To reduce the risk of corrosion, proper anti-corrosion measures for different parts of the turbines in different environments are needed. Moreover, corrosion monitoring and periodic maintenance should be well carried out.

(2)

Measures for equipment safety:

(a)

For fire prevention, fully functioning, maintenance, and inspection of the Fire Protection Systems are the keys. Refinements of related management regulations are also needed.

(b)

For lighting strikes, qualified and complete lighting protection devices are essential.

(c)

For blade failure, using proper blade design according to the wind farm location and environment is important. Keeping the smoothness of the surface of the blames is necessary to avoid flutter. Regular wind turbine inspections should be carefully conducted.

(3)

Measures for personal safety:

(a)

Improvement of the safety management systems and training to strengthen personnel safety awareness are needed.

(b)

Professional operation and maintenance ships should be equipped, and early warning systems and First Aid Center are also needed.

(4)

Measures for navigation safety:

(a)

Optimizing the planning and design before constructing the offshore wind farms is an efficient way to avoid significant impacts on existing navigation routes. Besides, competent traffic management is needed for efficient and safe navigation in and near wind farms.

(b)

The precautionary zones should be set where submarine cables lay. The placement of the submarine cables should be fielded in time. Besides, timely repairments are needed once any small faults occur.

7. Conclusions

In this paper, the risk characteristics of offshore wind farm operations are analyzed based on the identification of hazards and risk assessment theory. A systematic fault tree analysis of the offshore wind farm operation is carried out. Based on the experience of offshore wind power operation and accident data statistics, and combined with the fault tree analysis method, this paper proposed a top-down system risk modeling method for offshore wind farm operation safety from the perspectives of infrastructure, offshore wind power equipment, and personnel safety, and navigation waters. Based on the risk index of each basic event that is calculated according to experts’ judgment, quantitative and qualitative analysis, including the minimum cut set, structural importance degree, and probability importance degree of each risk, are carried out. Consequently, the key factors and importance of offshore wind farm operations are analyzed.

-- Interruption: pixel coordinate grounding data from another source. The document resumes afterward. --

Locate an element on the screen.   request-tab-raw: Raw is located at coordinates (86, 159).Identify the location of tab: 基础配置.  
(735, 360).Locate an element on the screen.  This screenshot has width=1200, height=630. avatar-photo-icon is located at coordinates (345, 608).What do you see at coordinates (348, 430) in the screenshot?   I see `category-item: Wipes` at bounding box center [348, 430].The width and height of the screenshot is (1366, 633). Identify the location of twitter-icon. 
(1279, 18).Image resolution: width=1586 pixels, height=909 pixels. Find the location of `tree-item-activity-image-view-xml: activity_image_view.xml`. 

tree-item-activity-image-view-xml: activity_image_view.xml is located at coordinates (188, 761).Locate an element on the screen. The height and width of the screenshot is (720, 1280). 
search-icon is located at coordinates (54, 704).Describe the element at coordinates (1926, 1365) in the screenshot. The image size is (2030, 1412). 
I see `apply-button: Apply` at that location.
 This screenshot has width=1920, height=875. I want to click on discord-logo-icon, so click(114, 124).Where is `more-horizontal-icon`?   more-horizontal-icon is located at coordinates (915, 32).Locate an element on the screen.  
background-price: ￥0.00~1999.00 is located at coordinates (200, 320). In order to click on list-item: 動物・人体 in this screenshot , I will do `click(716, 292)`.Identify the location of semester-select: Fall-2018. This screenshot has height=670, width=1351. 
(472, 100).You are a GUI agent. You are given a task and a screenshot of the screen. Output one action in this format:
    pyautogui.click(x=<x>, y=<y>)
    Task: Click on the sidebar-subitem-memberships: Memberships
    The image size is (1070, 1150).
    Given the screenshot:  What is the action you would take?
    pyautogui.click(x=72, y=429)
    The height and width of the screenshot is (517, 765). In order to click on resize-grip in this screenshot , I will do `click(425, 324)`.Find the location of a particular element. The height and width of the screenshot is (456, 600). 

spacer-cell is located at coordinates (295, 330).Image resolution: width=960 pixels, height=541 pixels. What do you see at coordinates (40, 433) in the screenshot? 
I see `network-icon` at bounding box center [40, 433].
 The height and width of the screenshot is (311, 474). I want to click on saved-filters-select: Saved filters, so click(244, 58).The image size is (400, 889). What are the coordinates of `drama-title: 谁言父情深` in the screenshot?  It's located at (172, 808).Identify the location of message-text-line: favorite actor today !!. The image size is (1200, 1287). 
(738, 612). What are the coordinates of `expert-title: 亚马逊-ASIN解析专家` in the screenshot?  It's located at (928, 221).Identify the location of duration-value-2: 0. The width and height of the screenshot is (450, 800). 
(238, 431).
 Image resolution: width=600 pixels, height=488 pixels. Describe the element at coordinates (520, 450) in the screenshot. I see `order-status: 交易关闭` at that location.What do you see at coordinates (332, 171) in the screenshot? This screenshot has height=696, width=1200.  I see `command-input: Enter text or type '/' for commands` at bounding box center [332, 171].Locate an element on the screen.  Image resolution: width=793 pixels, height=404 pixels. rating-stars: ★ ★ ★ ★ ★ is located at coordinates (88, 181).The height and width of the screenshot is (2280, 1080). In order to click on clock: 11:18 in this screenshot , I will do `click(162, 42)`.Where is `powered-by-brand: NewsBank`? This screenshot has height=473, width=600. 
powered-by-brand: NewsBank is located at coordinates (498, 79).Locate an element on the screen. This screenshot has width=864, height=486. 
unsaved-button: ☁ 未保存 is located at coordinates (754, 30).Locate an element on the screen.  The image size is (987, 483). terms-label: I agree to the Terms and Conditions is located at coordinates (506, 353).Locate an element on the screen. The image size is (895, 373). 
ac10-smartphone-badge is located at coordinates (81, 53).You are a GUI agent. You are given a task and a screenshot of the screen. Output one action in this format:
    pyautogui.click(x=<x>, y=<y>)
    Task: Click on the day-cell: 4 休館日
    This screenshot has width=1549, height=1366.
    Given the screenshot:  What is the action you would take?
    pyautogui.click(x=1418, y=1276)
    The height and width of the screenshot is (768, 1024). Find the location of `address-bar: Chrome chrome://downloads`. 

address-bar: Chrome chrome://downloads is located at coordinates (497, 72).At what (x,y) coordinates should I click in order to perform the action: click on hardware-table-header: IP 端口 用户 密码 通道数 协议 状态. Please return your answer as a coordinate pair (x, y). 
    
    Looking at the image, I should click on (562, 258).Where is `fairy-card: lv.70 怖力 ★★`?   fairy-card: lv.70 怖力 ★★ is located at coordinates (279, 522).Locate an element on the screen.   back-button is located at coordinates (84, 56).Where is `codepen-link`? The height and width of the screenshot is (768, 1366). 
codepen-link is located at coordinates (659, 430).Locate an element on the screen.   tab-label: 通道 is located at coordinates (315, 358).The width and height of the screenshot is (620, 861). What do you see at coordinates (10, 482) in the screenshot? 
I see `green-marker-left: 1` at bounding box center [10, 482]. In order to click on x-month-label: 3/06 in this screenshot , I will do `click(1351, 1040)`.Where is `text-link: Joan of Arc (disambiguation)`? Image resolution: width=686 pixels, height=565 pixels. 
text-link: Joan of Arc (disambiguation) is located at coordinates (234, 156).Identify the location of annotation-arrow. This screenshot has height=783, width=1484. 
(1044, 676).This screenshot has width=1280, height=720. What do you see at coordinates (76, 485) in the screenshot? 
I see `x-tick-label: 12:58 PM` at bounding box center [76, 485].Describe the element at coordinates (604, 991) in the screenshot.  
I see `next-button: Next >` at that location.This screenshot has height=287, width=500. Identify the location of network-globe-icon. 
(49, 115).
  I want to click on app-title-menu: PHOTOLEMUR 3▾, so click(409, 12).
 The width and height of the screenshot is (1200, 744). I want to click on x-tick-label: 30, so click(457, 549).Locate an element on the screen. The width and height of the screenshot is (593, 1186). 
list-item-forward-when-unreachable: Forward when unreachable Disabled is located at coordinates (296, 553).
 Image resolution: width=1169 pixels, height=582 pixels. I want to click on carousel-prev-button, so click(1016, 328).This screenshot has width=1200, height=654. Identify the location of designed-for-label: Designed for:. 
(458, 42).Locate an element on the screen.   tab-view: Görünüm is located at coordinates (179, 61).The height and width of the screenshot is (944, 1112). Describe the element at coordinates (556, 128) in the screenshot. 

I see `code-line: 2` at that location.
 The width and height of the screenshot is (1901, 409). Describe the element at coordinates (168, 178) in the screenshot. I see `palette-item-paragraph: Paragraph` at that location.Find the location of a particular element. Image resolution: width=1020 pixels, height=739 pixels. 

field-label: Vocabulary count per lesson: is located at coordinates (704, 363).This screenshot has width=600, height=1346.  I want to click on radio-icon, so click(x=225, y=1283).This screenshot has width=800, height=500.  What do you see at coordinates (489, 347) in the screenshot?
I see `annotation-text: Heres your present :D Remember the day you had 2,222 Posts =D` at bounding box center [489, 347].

According to the analysis, the main risks to offshore wind farms are collapse, corrosion, fire, lightning strikes, blade failure, personal injury, ship collision, and submarine cable damage accidents. The main causes are gale, untimely overhauling, improper fire stopping methods, and high average number of thunderstorm days, the loose internal structure of fan, working at height, collision avoidance failure, and insufficient buried depth of cables. Moreover, suggestions to reduce the operation risk of offshore wind farms are proposed.

The results presented in this manuscript are based on 50 questionnaires, and the risk index for each basic event is the mean value of the answers. For future research, weighting factors to include the impact of the job position and work seniority can be taken into account. Moreover, various data resources can be combined to identify the risk, such as operation data, and AIS data of nearby ships are needed. Besides, validation is important for risk assessment research which should be considered in the next step. Furthermore, other data mining techniques and risk measures can be applied for comparison.